When
people facing a common risk pool their resources, they create an accumulation of
funds from which individual losses can be paid. Such an arrangement transfers risk
from the individual to the group because the group shares the cost of the risk
among all of its members.
Insurance
can be said to be a device for transferring specified risks of individual
persons to an insurer. The insurer agrees, for consideration (usually payment
of a premium), to assume, to a specified extent, certain losses that may be suffered
by the insured.
Insurance
can also be referred to as a system to make large financial losses more
affordable by pooling the risks of many individuals and business entities and
transferring them to an insurance company or other large group in return for a
premium. Insurance is a business that guarantees the existence
of other businesses in every economy because they cover all their losses.
CHARACTERISTICS OF
AN INSURANCE TRANSACTION:
• Pooling of resources;
• Accumulation of funds;
• Distribution of funds to those who have losses;
• Transfer of risk from one person to the group; and
• Spread of
risk amongst all members of the group.
BENEFITS
OF INSURANCE:
Insurance
provides protection by reimbursing people when their
property
is damaged or they suffer some other loss. Insurance helps individuals and business
owners resume their normal standard of living and operations.
1. PAYMENT OF LOSSES:
The
proceeds of an insurance policy benefit everyone by restoring the insured
person or organization to the same financial condition as before the loss and
preventing the loss from rippling out and affecting others negatively.
2. ECONOMIC GROWTH:
The
insurance industry plays an important role in the nation's economy.
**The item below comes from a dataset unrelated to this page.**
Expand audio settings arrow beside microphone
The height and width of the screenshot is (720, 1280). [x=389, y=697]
It is
second only to the commercial banking industry as a source of investment
funds because insurance companies invest the billions of the premium dollars
they receive annually in a wide range of investments.
Insurance
companies use premiums collected from policyholders to
• pay for
claims;
• pay for
cost of doing business; and
• build
cash reserves for future loss payments.
Cash
reserves are invested in federal and municipal bonds that are used to build roads,
schools and utilities. Reserves are also invested in commercial developments and
the stock market. These investments promote economic growth in communities and
support the insurance company’s requirement of maintaining sufficient capital reserves
to pay future losses and earn a profit.
3. LOSS PREVENTION:
Insurance also benefits society by encouraging activities and devices
that reduce the amount of losses and their economic impact.
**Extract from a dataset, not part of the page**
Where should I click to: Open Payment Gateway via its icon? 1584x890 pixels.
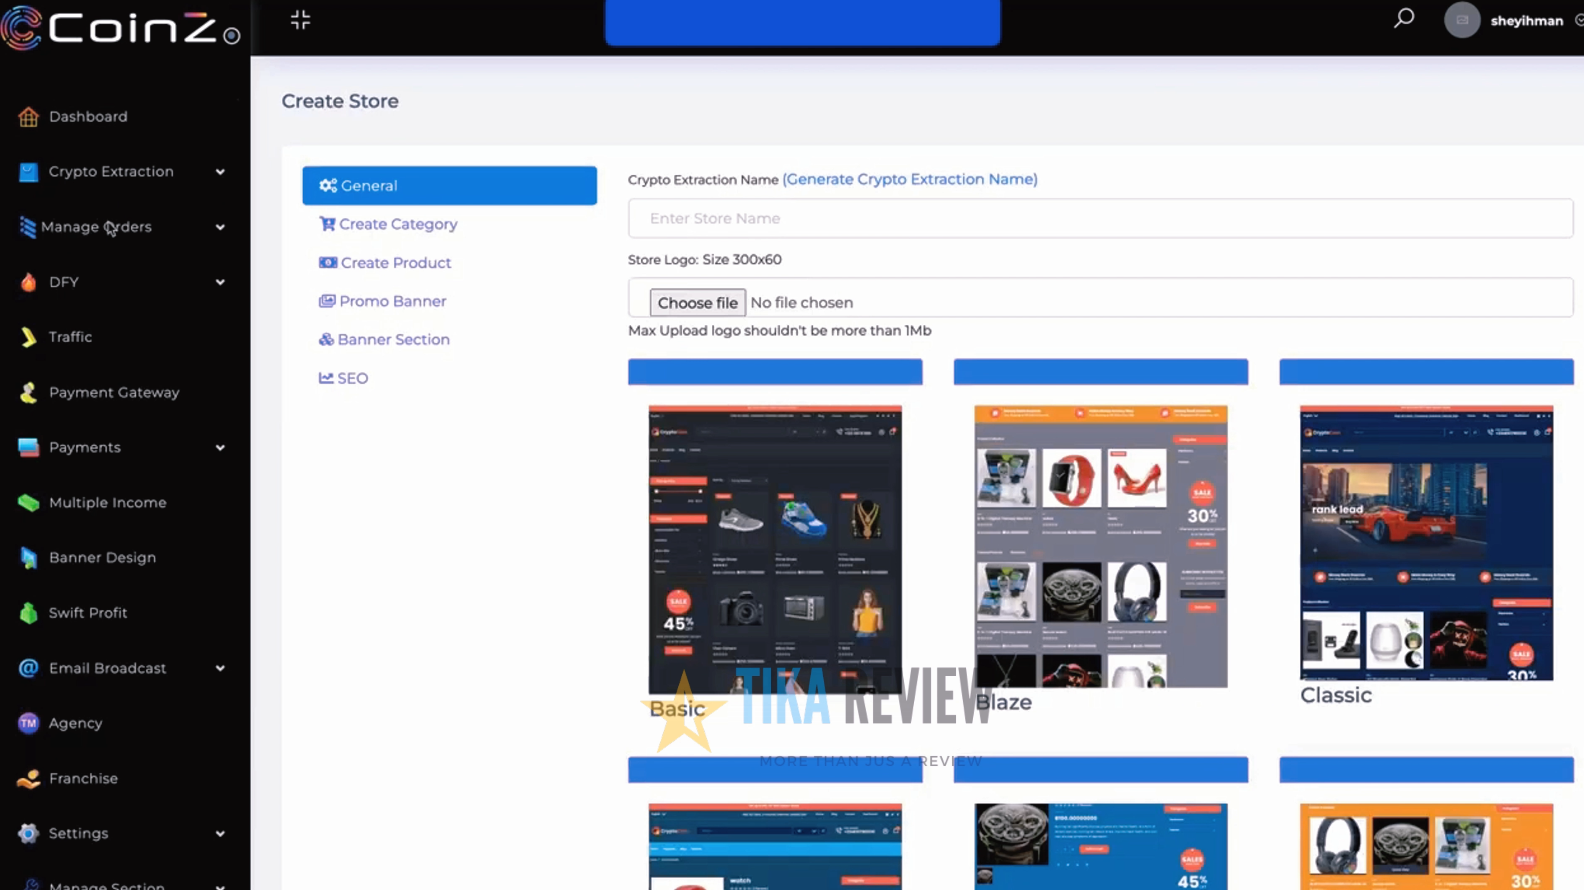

Seat belts and other passive restraints in automobiles significantly
reduce the extent of injuries suffered by vehicle occupants involved in
auto accidents. Insurance companies were a major force behind
requiring seat belts as standard equipment in all vehicles.
4. CREDIT SUPPORT:
Banks and
credit institutions rely on insurance to make sure they can recover loans if
disaster occurs. Insurance allows borrowers to guarantee creditors that their investment
is protected against disasters.
Insurance
protects:
• The value of property from unforeseen disasters; and
• A client's ability to pay back loans if illness or premature death
occurs.
5. PEACE OF MIND:
It gives the insured rest of mind in
case of any losses. (Natural or unnatural).